Your wedding ceremony—the moment everyone’s been waiting for!

Imagine this: the music is playing and the guests have been seated.

The coordinator is lining up the bridesmaids (or bridesmen) while giving the musicians a five-minute warning.

You’re about to walk down the aisle and see the love of your life at the alter. You’ve probably dreamed about this moment for a long time.

Vows will be shared and promises will be made—this is what it’s all about!

Getting the most out of your ceremony

As a wedding photographer, my goal is to make each couple’s wedding look incredible in their pictures.

Throughout the day, I often give them tips and guidance to ensure variables like lighting, colors and posing look great.

The one part of the wedding day your photographer will have little creative control over, however, is your ceremony.

Since your wedding ceremony is more of a photojournalistic event (as in, your photographer will be documenting it as it’s happening, rather than giving you direction), to get the best photographs possible (and to just have a beautiful ceremony in general) proper preparation is a must.

Here are a few tips for creating a beautiful ceremony—and getting the best wedding photographs possible.

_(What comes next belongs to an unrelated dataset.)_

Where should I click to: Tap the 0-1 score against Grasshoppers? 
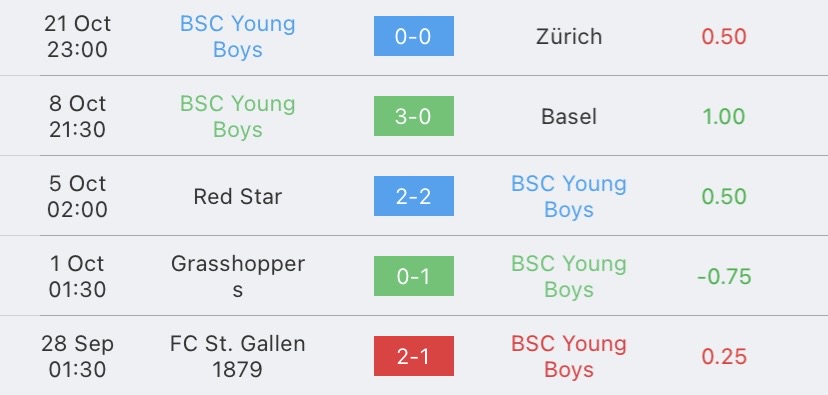coord(413,276)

1. Find the right officiant

Finding the right officiant is so important to ensure you have a true-to-you wedding ceremony.

I recommend hiring an officiant you connect with who also has a sense of humor. A few jokes here and there can help you relax and really be present.

An added benefit of this are pictures where you and your guests look happy!

Although everyone may feel over the moon, without a few smiles and laughs here and there it can be hard to convey those emotions in your wedding pictures.

2. Great lighting is important

The way your ceremony is lit is one of the most important factors, especially if it’s going to be outdoors.

As a general rule, the lower the sun is in the sky, the more romantic the lighting.

For example, if you’re thinking about getting married outside at noon, the light will create harsh lines on your faces, and you’ll also be squinting!

Because of this, I’d try to plan the ceremony later in the day, if possible.

If that doesn’t work with your schedule, talk to your wedding planner (or day-of coordinator) to ensure the area is set up so the sun is behind you during the ceremony.

This is the best way to reduce the harsh lines and prevent you from squinting.

The best light

The ideal time to schedule your ceremony is about two hours before sunset (if you plan on seeing each other beforehand).

This gives you plenty of time for a beautiful ceremony—and to still enjoy the soft, romantic sunlight afterward (and possibly grab a few photographs with that gorgeous sunset light!).

If you don’t plan on doing a first look, I would recommend having your ceremony three hours before sunset (although, if you’re on the fence about a first look, I definitely recommend doing one—find out why here.

If the first time you see each other is during the ceremony, you’ll be taking most of your photographs after the ceremony, so you want to make sure you have plenty of time afterward (with a little bit of padded time in case the ceremony goes longer than expected). 


If you’re having an indoor ceremony, my number one tip is to avoid vibrant-colored uplighting—it’ll make your skin look unnatural.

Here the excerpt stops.